I have this exercise where I want to check my solutions:
Let $X_1 , X_2 , X_3 , \ldots$ be a sequence of i.i.d. Uniform $(0,1)$ random variables. Define the sequence $Y_n$ as $Y_n=\min(X_1,X_2,⋯,X_n)$.
Prove the following convergence results independently (i.e, do not conclude the weaker convergence modes from the stronger ones).
$$Y_n \overset{d}{\rightarrow} 0$$
My solutions:
We can write
\begin{align}
F_{Y_n}(y)&=P(Y_n\le y)
\\&=1−P(Y_n>y)
\\&=1−P(X_1>y,X_2>y,⋯,X_n>y)
\\&=1−P(X_1>y)P(X_2>y)⋯P(X_n>y)
\end{align}
(since $X_i$'s are independent)
$=1−(1−F_{X_1}(y))(1−F_{X_2}(y))⋯(1−F_{X_n}(y))=1−(1−y)^n$.
Therefore, we conclude $\lim_{n\to\infty}F_{Y_n}(y)=\left\{\begin{matrix} 0 & y \leq 0 \\ 1& y>0 \end{matrix} \right. $.

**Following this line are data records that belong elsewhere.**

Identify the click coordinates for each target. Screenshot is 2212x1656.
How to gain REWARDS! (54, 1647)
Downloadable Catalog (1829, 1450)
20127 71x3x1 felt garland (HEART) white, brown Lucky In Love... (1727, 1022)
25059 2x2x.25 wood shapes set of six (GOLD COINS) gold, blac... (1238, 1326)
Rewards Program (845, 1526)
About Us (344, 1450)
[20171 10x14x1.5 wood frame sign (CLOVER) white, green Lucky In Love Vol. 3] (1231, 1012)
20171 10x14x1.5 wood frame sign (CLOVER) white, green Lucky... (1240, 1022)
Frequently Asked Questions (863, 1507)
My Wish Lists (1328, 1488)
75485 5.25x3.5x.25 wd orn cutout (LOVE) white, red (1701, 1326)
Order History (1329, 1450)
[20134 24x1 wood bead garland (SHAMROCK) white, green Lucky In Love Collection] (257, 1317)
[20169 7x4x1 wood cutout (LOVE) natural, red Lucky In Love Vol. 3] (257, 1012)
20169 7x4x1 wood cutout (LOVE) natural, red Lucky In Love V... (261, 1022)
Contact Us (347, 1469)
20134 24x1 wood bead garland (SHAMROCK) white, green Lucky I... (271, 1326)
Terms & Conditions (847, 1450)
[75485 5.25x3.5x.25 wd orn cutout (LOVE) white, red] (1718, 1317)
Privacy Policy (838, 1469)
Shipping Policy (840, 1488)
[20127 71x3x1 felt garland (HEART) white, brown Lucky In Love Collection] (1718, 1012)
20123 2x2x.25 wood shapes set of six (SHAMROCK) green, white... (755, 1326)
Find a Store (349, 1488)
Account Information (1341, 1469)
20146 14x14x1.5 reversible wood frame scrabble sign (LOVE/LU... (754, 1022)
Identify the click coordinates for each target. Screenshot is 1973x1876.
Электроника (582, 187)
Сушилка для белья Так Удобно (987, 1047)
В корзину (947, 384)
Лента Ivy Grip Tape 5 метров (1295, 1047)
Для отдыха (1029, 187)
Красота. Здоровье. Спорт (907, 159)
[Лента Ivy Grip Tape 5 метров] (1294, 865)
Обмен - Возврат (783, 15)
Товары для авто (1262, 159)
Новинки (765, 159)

Here I cannot see the convergence in distribution since $\lim_{n\to \infty}F_{Y_n}(y)$ could also take value 1.
Where is my error?
Best Answer
Your solution is almost correct, because the equality $\mathbb P(X_1>y)=1-y$ is valid only for $y\in [0,1]$. However, the cases $y<0$ and $y>1$ are trivial.
Let $F$ be the cumulative distribution function of the constant random variable equal to $0$ (thus, $F(t)=0$ if $t<0$ and $F(t)=1$ if $t\geqslant 0$). You showed that $F_n(y)$ converges to $F(y)$ at each continuity point of $F$, that is, for $y\neq 0$ since the only discontinuity point of $F$ is at $0$. By the way, the convergence fails for $y=0$ as you noticed.